Figure : One Dimensional Domain Bugs, Open Boundaries.
4. Figure d shows a shift the other way. The on point doesn't tell us anything because the boundary shift doesn't change the fact that the test point will be processed in B. To detect this shift we need a point close to the boundary but within A. The boundary is open, therefore by definition; the off point is in A (Open off Inside).
5. The same open off point also suffices to detect a missing boundary because what should have been processed in A is now processed in B.
6. To detect an extra boundary we have to look at two domain boundaries. In this context an extra boundary means that A has been split in two. The two off points that we selected before (one for each boundary) does the job. If point C had been a closed boundary, the on test point at C would do it.
7. For closed domains look at Figure. As for the open boundary, a test point on the boundary detects the closure bug. The rest of the cases are similar to the open boundary, except now the strategy requires off points just outside the domain.
Figure: One Dimensional Domain Bugs, Closed Boundaries.
TESTING TWO DIMENSIONAL DOMAINS:
1. Figure shows possible domain boundary bugs for a two-dimensional domain.
2. A and B are adjacent domains and the boundary is closed with respect to A, which means that it is open with respect to B.
Figure: Two Dimensional Domain Bugs.
For Closed Boundaries:
Closure Bug: Figure a shows a faulty closure, such as might be caused by using a wrong operator (for example, x >= k when x > k was intended, or vice
versa). The two on points detect this bug because those values will get B rather than A processing.
1. Shifted Boundary: In Figure 4.15b the bug is a shift up, which converts part of domain B into A processing, denoted by A'. This result is caused by an incorrect constant in a predicate, such as x + y >= 17 when x + y >= 7 was intended. The off point (closed off outside) catches this bug. Figure c shows a shift down that is caught by the two on points.
2. Tilted Boundary: A tilted boundary occurs when coefficients in the boundary inequality are wrong. For example, 3x + 7y > 17 when 7x +3y>17 was intended. Figure d has a tilted boundary, which creates erroneous domain segments A' and B'. In this example the bug is caught by the left on point.
3. Extra Boundary: An extra boundary is created by an extra predicate. An extra boundary will slice through many different domains and will therefore cause many test failures for the same bug. The extra boundary in Figure e is caught by two on points, and depending on which way the extra boundary goes, possibly by the off point also.
4. Missing Boundary: A missing boundary is created by leaving a boundary predicate out. A missing boundary will merge different domains and will cause many test failures although there is only one bug. A missing boundary, shown in Figure f, is caught by the two on points because the processing for A and B is the same - either A or B processing.
PROCEDURE FOR TESTING:
The procedure is conceptually is straight forward. It can be done by hand for two dimensions and for a few domains and practically impossible for more than two variables.

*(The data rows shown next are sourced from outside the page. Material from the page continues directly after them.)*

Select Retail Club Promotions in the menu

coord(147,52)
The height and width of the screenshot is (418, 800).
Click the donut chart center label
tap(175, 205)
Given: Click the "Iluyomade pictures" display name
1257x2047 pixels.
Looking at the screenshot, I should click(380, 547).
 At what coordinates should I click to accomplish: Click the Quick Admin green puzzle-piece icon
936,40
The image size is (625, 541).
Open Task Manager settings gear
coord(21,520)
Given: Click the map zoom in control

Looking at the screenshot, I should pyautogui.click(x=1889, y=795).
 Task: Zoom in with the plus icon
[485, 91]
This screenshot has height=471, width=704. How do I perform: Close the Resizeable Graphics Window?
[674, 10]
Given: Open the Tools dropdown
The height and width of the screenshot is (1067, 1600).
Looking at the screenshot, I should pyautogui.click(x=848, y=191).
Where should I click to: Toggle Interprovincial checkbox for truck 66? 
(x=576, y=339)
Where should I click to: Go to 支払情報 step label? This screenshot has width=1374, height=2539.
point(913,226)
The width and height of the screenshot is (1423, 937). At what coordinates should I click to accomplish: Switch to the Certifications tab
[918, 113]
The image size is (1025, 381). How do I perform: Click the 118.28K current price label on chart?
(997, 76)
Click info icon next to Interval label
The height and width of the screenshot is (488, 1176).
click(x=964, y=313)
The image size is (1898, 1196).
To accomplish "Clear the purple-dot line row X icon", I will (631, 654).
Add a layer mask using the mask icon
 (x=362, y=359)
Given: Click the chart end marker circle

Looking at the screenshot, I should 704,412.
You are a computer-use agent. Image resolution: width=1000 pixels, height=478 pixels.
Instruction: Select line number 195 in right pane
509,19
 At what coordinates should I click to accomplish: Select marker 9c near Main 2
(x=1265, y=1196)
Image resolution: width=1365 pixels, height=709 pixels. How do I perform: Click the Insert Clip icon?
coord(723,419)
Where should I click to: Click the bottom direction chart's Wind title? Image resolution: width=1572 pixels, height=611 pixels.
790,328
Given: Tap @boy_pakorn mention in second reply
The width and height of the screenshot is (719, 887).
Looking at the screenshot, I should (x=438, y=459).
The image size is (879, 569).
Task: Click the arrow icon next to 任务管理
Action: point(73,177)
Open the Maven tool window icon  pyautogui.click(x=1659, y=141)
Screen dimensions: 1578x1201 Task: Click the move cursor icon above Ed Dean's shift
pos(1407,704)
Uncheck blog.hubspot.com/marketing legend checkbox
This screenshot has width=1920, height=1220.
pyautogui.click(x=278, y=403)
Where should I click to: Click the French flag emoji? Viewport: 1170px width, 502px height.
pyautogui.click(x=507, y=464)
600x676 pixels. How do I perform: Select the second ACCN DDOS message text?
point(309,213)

1 Identify input variables.
2 Identify variable which appear in domain defining predicates, such as control flow predicates.
3 Interpret all domain predicates in terms of input variables.
4 For p binary predicates, there are at most 2p combinations of TRUE-FALSE values and therefore, at most 2p domains. Find the set of all non null domains. The result is a boolean expression in the predicates consisting a set of AND terms joined by OR's. For example ABC+DEF+GHI... Where the capital letters denote predicates. Each product term is a set of linear inequality that defines a domain or a part of a multiply connected domain.
5 Solve these inequalities to find all the extreme points of each domain using any of the linear programming methods.